# [SEITENAUSZUG]
Dr. Hans-Ulrich Hauschild
Gießen
Freie Marktwirtschaft:
Nach Erhard gab es da mal einen Wirtschaftsminister „Schiller“ der auch eine äußerst interesante These hatte.
Thema war seinerzeit „Schwarzarbeit“
Er war der Meinung,dass kein Mensch in der BRD Schwarzarbeit annimmt um Millionär zu werden ,sonder um Anschaffungen zu tätigen die über das hinaus geht was er sich und seiner Familie mit einem normalem Lohn-Gehalt leisten kann.
Jede Mark die dann ausgegeben wurde kam auch dem Staat über die Mw.St zugute und war kein Verlust.(Geldkreislauf)
Er wurde fast gesteinigt,aber allen ging es gut,bis dann die nachfolgenden Nasenbären meinten das zu unterbinden.
Ich erinnere mich noch an die Schlagzeile:
Es wurden 3000 neue Steuerfahnder eingestellt die ca 3 Mill hinterzogener Steuer eingetrieben haben,bis dann jemand die Gehälter dieser 3000 dagegenstellte.:-)
Man mag diese Theorie im Rahmen der geltenden Steuerrechte kritisieren,aber es hat fuktioniert „ohne dem Handwerk und Industrie zu schaden“
Auch auf die Gefahr nun auch gesteinigt zu werden:
DAS WAR FREIE MARKTWIRTSCHAFT11
Zuvor dies: Eine seltsame Reaktion auf den „Populismus-Artikel“ in der FR. Was soll die Marktwirtschaft hier? Ganz einfach: ich wusste nicht wohin mit meiner Stellungnahme, und da die „falschen und richtigen Freunde und Feinde, 60 Jahre soziale Marktwirtschaft“ als Link im Populismusartikel abgelegt waren, habe ich hier reagiert.

# [AUFGABENSTELLUNG]
A. Wie viele neue Steuerfahnder wurden laut dem Seitenauszug eingestellt?
B. Zitieren Sie aus dem Seitenauszug den Abschnitt ab der Stelle mit den Worten „Thema war seinerzeit“ und enden Sie nach „Lohn-Gehalt leisten kann.“.

# [GEGEBENE DATEN]
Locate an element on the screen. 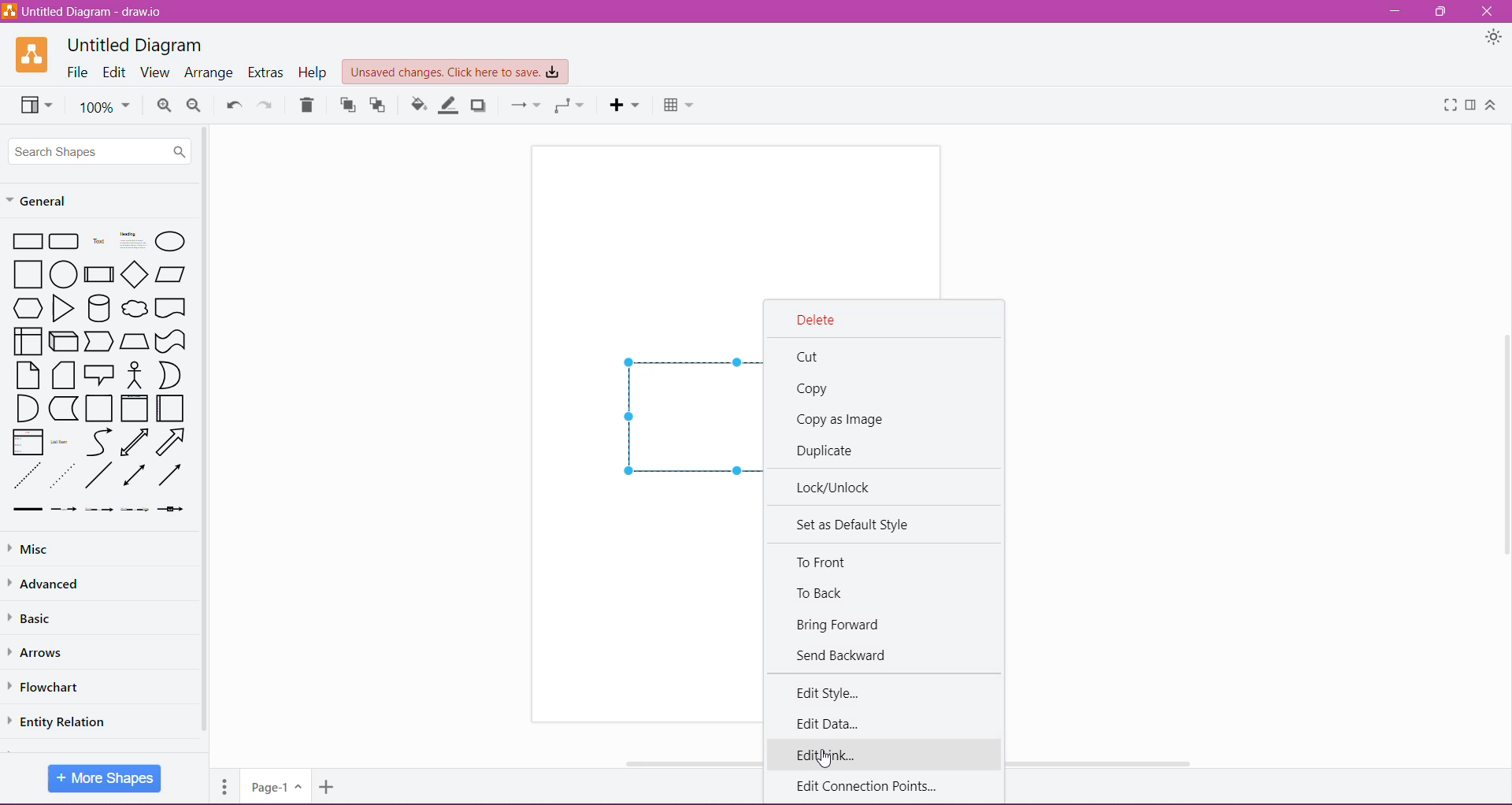 The width and height of the screenshot is (1512, 805). Waypoints is located at coordinates (570, 106).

# [LÖSUNGEN]
A. 3000 neue Steuerfahnder.

B.
Thema war seinerzeit „Schwarzarbeit“
Er war der Meinung,dass kein Mensch in der BRD Schwarzarbeit annimmt um Millionär zu werden ,sonder um Anschaffungen zu tätigen die über das hinaus geht was er sich und seiner Familie mit einem normalem Lohn-Gehalt leisten kann.